When I was young, my dad found a dead mother duck and her abandoned nest. Wanting to save the ducklings, he gathered the eggs, brought them into our house, and set up a makeshift incubator system. We anxiously watched the eggs, hoping that his efforts would save the ducklings. Finally, one day, the eggs began to crack and out came one duckling after another. Eventually, only one egg was left; and that egg was not cracking. In an effort to help the duckling, my dad cracked the egg just a bit. The newborn emerged. But a few days later, he died. My dad felt terrible. He realized that the process of hatching was exactly what the duck needed to grow strong. He felt that he had interfered with nature’s perfect process.
My dad wisely used the event to teach us that when we don’t let others do things for themselves, we deprive them of the chance to learn, to grow, and to strengthen. That incident had a profound affect on me. It made sense. After all, every mother has listened to her two-year-old child screaming, “I want to do it myself!” Humans learn codependency; but they are born wildly independent. And often by adulthood, they have forgotten that two-year old wild thing, and they just want someone to crack their shell and hatch them. They think they want to be rescued.
Now don’t get me wrong. I’m not advocating letting people struggle or suffer needlessly when we have the ability to help them. But, we owe it to the person in need to provide the minimal care needed at the same time that we provide maximum encouragement and support to the successful completion of their quest. That is a win-win approach to assisting others that is rarely practiced in our society.
And as I look back, it was my dad’s perspective that labeled the duckling as struggling. He thought he was being kind and supportive; but he presumed he knew what the duckling really needed and wanted. This is odd since he was not a mother duck. This duckling may have just had his own timing. He might have been enjoying his time in the comfort of the egg. My dad saw something wrong, but was there?
Our world tends to classify people. We determine what is normal and label anything outside of that norm as defective. Since the other ducklings had hatched, it seemed this duckling was too far out of normal range. I often wonder how many people are diagnosed as ill when they are just abnormal. I wonder how many times more developed countries try to fix a problem in an under-developed country that the people living there don’t feel is a problem. I wonder how many people adjust to welfare and forget their power to rise to the challenges of life. I wonder how many people force their religion on another in order to save them without realizing that the other person’s religion is working just fine. And then I wonder if those people who think they are saving another are really trying to rush the other’s hatching process, robbing them of the strength they need to thrive.

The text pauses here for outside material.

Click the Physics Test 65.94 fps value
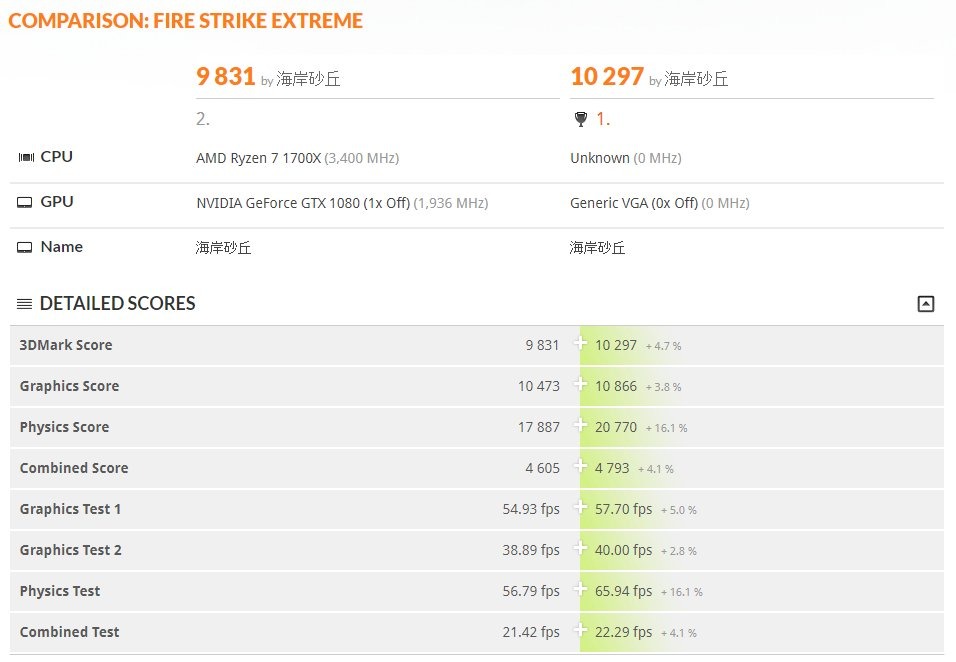[x=623, y=591]
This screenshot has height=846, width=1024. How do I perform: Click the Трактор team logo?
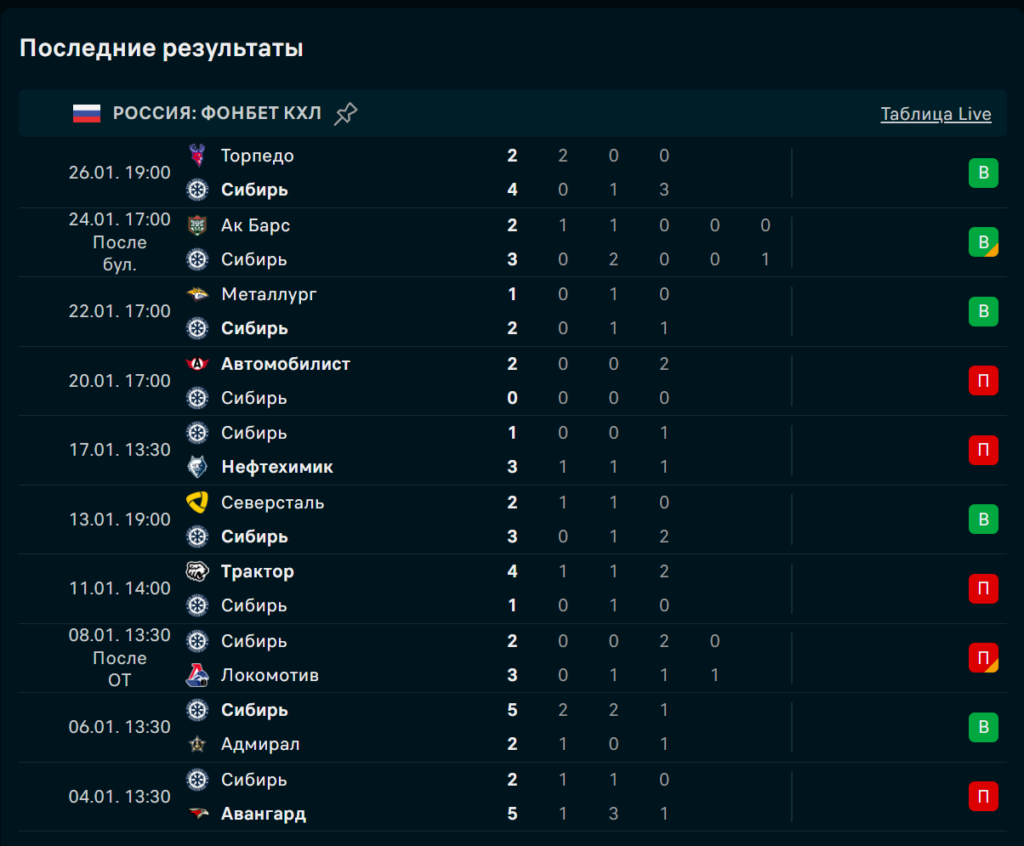(197, 572)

Different is not wrong or bad. A problem or challenge can often be the very thing that turns someone’s life around. What is an obstacle for one can be an opportunity for another. It is hard to refrain from riding in on our white horse in a society that labels Mother Theresa a saint and puts caregivers on pedestals. We label it tough love when we allow someone to solve their own problems. But, maybe it is really unconditional love and trust of the highest order. If we can clear our mind of our beliefs and judgments of those we think need saving, then whatever assistance we do offer will be that much richer and more valuable.
Lao Tzu said it well: “A leader is best when people barely know he exists, when his work is done, his aim fulfilled, they will say: we did it ourselves.” Lao Tzu knew that if another does it for us, we feel relief for a minute or two. We may feel loved for a short time. We might feel that we have been saved from a horrible situation. But we won’t feel empowered. We won’t be in a greater position to handle the next challenge. We won’t have that great two-year old feeling of having done it for ourselves. In short, we will have missed the opportunity to hatch.